__Supplied material__
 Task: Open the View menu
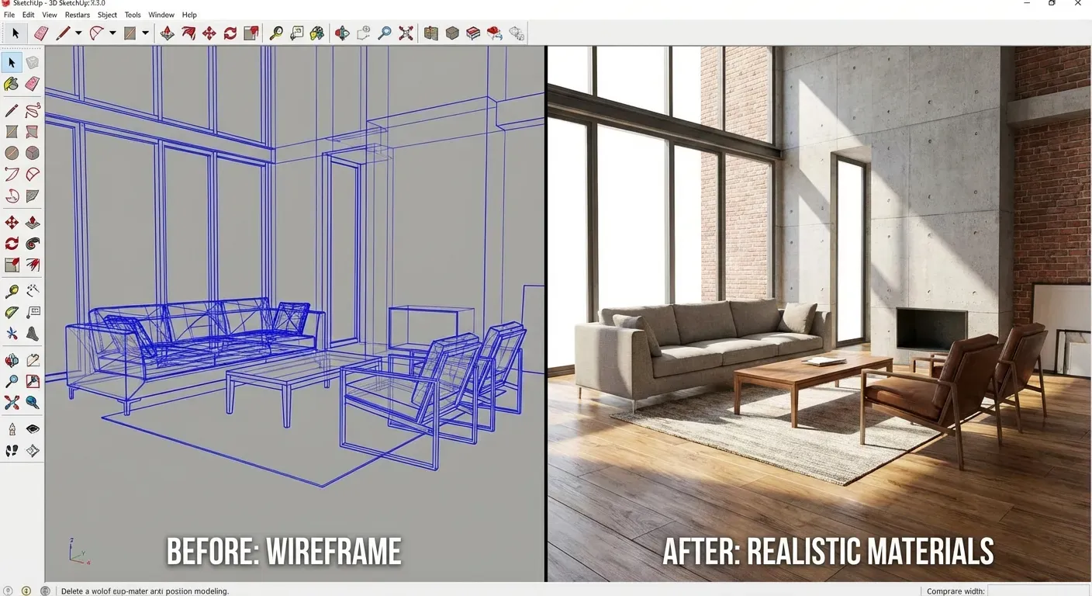pos(49,14)
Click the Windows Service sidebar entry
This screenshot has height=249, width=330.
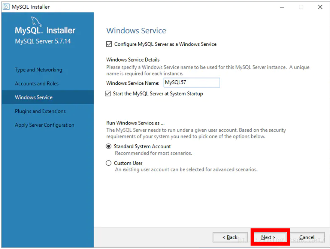coord(33,97)
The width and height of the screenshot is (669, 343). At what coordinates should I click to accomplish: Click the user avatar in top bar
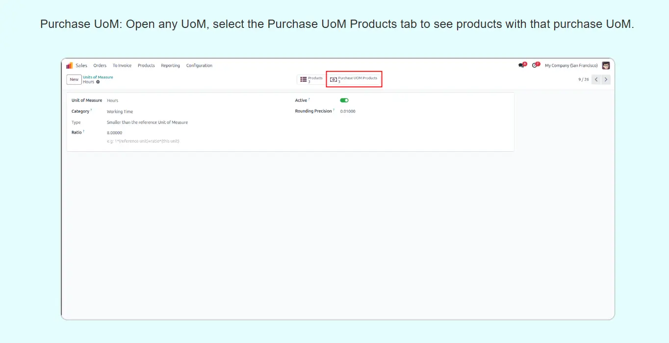point(606,66)
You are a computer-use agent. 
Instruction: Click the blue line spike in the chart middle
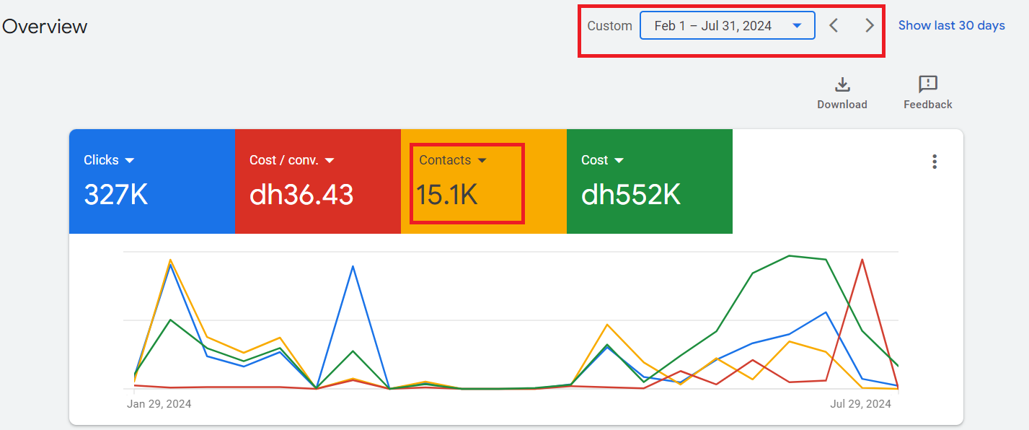[353, 266]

__What the task asks__
Exact reproduction is required for the lines from the one containing "This screenshot has height=249, width=330." through the end of the material, and for those lines only, without pictures.

__Result for this task__
This screenshot has height=249, width=330.
coord(33,97)
The width and height of the screenshot is (669, 343). At what coordinates should I click to accomplish: Click the user avatar in top bar
point(606,66)
You are a computer-use agent. 
Instruction: Click the blue line spike in the chart middle
[353, 266]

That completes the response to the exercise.